(Collected data entries)
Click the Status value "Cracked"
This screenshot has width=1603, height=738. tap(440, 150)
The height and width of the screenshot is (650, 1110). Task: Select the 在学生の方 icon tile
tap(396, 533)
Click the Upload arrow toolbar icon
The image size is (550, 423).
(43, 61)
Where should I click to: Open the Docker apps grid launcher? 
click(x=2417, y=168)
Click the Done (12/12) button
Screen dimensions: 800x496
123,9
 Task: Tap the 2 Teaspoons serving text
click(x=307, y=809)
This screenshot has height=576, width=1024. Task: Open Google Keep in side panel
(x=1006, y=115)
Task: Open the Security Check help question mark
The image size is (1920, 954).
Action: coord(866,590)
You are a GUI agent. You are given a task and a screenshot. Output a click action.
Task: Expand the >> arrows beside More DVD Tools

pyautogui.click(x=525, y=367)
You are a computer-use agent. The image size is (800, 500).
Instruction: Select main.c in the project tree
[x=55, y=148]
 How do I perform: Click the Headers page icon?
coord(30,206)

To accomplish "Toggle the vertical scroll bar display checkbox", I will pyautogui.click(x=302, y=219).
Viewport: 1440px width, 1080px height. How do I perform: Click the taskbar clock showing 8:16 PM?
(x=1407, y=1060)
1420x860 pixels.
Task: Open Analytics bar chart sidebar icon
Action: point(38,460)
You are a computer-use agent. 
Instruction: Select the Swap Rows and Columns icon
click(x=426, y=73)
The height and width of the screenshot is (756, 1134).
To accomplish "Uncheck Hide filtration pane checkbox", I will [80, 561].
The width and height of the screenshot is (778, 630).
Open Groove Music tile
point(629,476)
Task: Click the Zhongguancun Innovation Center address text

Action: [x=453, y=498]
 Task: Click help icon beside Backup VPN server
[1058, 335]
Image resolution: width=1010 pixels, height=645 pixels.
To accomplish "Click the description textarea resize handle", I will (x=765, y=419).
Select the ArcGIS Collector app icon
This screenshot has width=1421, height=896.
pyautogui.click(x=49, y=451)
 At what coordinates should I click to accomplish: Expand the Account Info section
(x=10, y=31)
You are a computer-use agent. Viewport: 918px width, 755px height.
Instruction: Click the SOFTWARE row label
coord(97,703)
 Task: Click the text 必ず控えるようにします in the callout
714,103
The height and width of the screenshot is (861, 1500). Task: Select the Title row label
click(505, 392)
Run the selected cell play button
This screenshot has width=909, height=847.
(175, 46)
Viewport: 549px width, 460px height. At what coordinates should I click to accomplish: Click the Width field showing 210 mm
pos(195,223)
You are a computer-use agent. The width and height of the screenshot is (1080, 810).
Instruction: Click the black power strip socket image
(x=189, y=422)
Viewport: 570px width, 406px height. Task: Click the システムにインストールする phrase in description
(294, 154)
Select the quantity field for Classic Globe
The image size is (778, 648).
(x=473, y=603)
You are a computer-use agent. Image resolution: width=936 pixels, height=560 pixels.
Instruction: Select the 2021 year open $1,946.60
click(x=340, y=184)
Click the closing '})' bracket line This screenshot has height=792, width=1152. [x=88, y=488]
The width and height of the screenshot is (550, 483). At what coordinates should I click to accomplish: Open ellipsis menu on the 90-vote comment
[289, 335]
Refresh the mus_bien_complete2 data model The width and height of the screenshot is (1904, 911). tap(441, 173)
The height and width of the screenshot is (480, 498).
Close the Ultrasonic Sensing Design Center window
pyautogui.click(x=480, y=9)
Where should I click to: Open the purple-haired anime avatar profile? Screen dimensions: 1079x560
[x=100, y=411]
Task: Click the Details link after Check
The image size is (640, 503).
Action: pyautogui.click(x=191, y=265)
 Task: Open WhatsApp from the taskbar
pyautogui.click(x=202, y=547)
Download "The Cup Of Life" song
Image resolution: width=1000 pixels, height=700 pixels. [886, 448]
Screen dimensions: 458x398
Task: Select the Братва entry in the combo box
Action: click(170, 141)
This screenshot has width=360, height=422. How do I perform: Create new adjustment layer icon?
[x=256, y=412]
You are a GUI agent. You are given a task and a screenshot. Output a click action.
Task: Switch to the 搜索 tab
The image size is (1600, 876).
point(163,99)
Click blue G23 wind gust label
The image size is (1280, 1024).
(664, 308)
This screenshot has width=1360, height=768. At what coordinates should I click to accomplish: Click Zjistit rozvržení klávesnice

→ What the exercise asks
Report the number of lines above holding "computer", and only that.

→ Exercise solution
5